Exercise instructions
Reproduce the lines of the listing below word for word, from the line containing "Click the campus students banner photo" through the end of the listing, both ends included. Leave out the pictures.

** START **

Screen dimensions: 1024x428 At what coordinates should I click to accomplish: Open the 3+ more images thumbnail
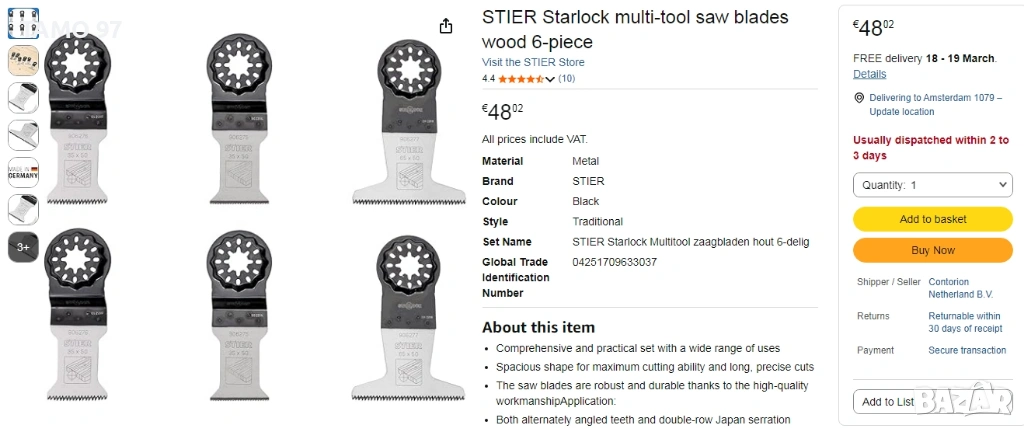click(x=23, y=247)
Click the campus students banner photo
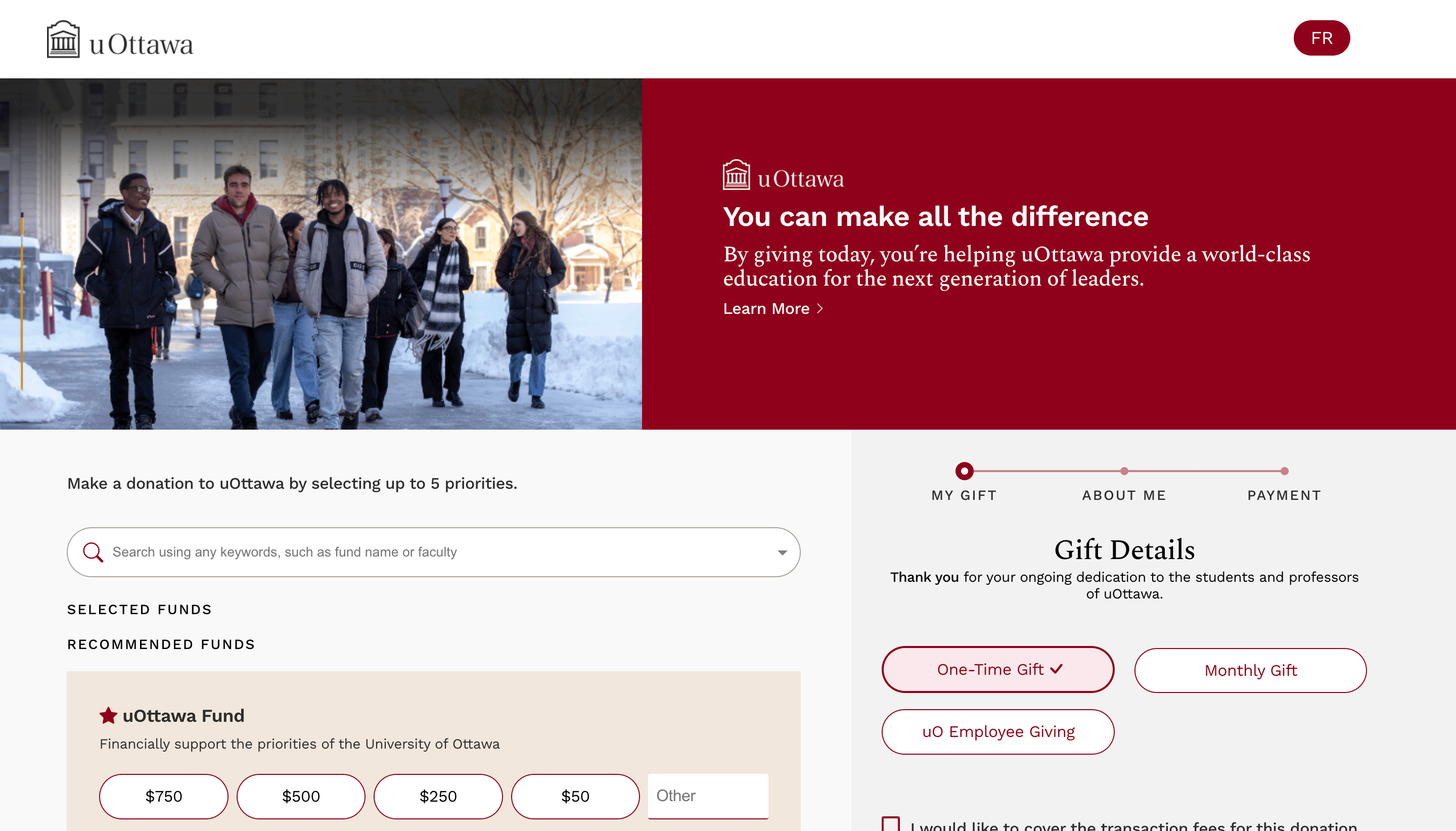Image resolution: width=1456 pixels, height=831 pixels. coord(321,254)
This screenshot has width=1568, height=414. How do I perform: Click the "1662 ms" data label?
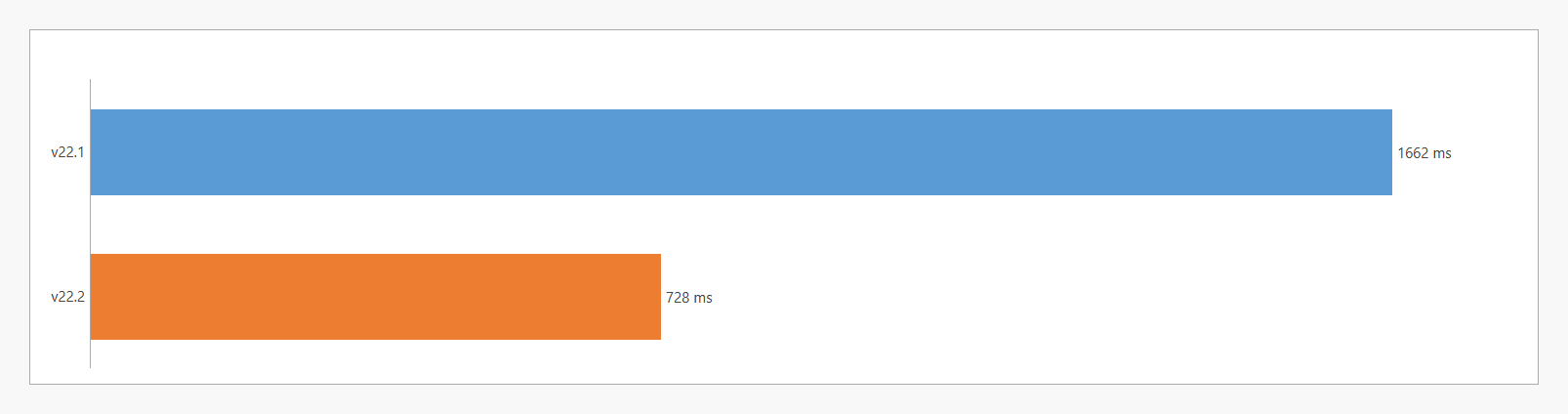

** END **

Solution to this task
Click the campus students banner photo
Image resolution: width=1456 pixels, height=831 pixels. coord(321,254)
This screenshot has width=1568, height=414. How do I perform: Click the "1662 ms" data label?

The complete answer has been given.